Because an understanding of what is written to log files is important to understanding logging itself, the sections that follow examine the main file formats. After this discussion, you’ll be able to determine what each format has to offer and, hopefully, to better determine when to use each format.

Working with the NCSA Common Log File Format

NCSA common log file format is the most basic of the log file formats. The common log file format is a fixed American Standard Code of Information Interchange (ASCII) format in which each log entry represents a unique file request. You’ll use the common log file format when your tracking and reporting needs are basic. More specifically, the common log file format is a good choice when you need to track only certain items, such as:

  • Hits (the number of unique file requests)

  • Page views (the number of unique page requests)

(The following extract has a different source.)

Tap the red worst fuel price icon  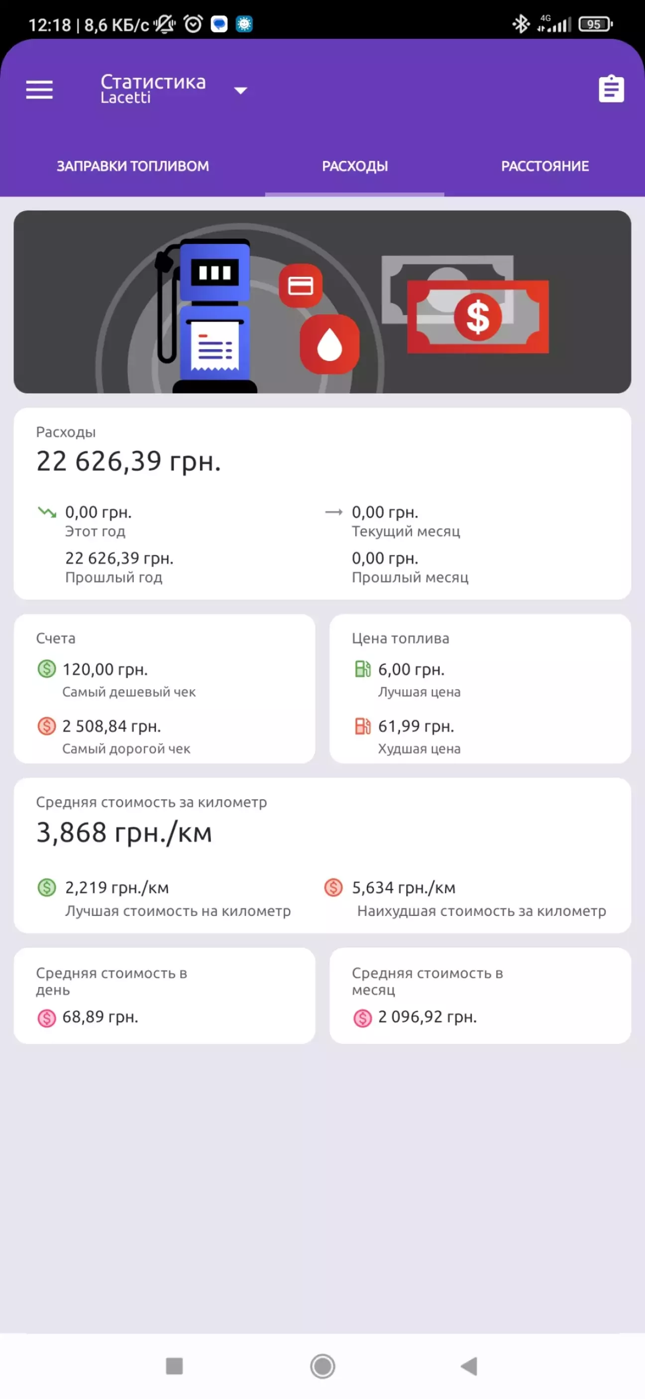[x=362, y=726]
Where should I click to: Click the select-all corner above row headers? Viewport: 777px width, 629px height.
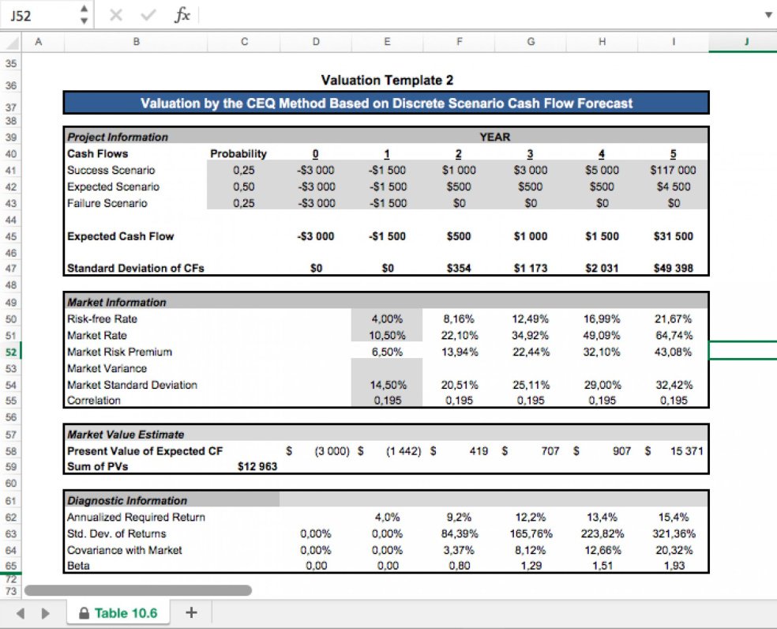pyautogui.click(x=11, y=42)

  • Visits (the number of user sessions in a specified period)

  • Other basic access information

With this format, log entries are small, which reduces the amount of storage space required for logging. Each entry in the common log file format has only seven fields:

  • Host

  • Identification

  • User Authentication

  • Time Stamp

  • HTTP Request Type

  • Status Code

  • Transfer Volume

As you’ll see, the common log file format is easy to understand, which makes it a good stepping-stone to more advanced log file formats. The following listing shows entries in a sample access log that are formatted using the NCSA common log file format. As you can see from the sample, log fields are separated by spaces.

192.168.11.15 - ENGSVR01\wrstanek [15/Jan/2003:18:44:57 -0800] "GET /  HTTP/1.1" 200 1970192.168.11.15 - ENGSVR01\wrstanek [15/Jan/2003:18:45:06 -0800] "GET / home.gif HTTP/1.1" 200 5032192.168.11.15 - ENGSVR01\wrstanek [15/Jan/2003:18:45:28 -0800] "GET / main.htm HTTP/1.1" 200 5432192.168.11.15 - ENGSVR01\wrstanek [15/Jan/2003:18:45:31 -0800] "GET / details.gif HTTP/1.1" 200 1211192.168.11.15 - ENGSVR01\wrstanek [15/Jan/2003:18:45:31 -0800] "GET / menu.gif HTTP/1.1" 200 6075192.168.11.15 - ENGSVR01\wrstanek [15/Jan/2003:18:45:31 -0800] "GET / sidebar.gif HTTP/1.1" 200 9023192.168.11.15 - ENGSVR01\wrstanek [15/Jan/2003:18:45:31 -0800] "GET / sun.gif HTTP/1.1" 200 4706192.168.11.15 - ENGSVR01\wrstanek [15/Jan/2003:18:45:38 -0800] "GET / moon.gif HTTP/1.1" 200 1984192.168.11.15 - ENGSVR01\wrstanek [15/Jan/2003:18:45:41 -0800] "GET / stars.gif HTTP/1.1" 200 2098 

Since most other log file formats build off the NCSA common log file format, it’s useful to examine how these fields are used.

Host Field

Host is the first field in the common log format. This field identifies the host computer requesting a file from your Web server. The value in this field is either the remote host’s IP address, such as 192.168.11.15, or the remote host’s fully qualified domain name (FQDN), such as net48.microsoft.com. The following example shows an HTTP query initiated by a host that was successfully resolved to a domain name (the host field information is bold):

 net48.microsoft.com - ENGSVR01\wrstanek [15/Jan/2003:18:44:57 -0800]  "GET / HTTP/1.1" 200 1970

IP addresses are the numeric equivalent of FQDNs. You can often use a reverse DNS lookup to determine the actual domain name from the IP address. When you have a domain name or resolve an IP address to an actual name, you can examine the name to learn more about the user accessing your server. Divisions within the domain name are separated by periods. The final division identifies the domain class, which can tell you where the user lives and works.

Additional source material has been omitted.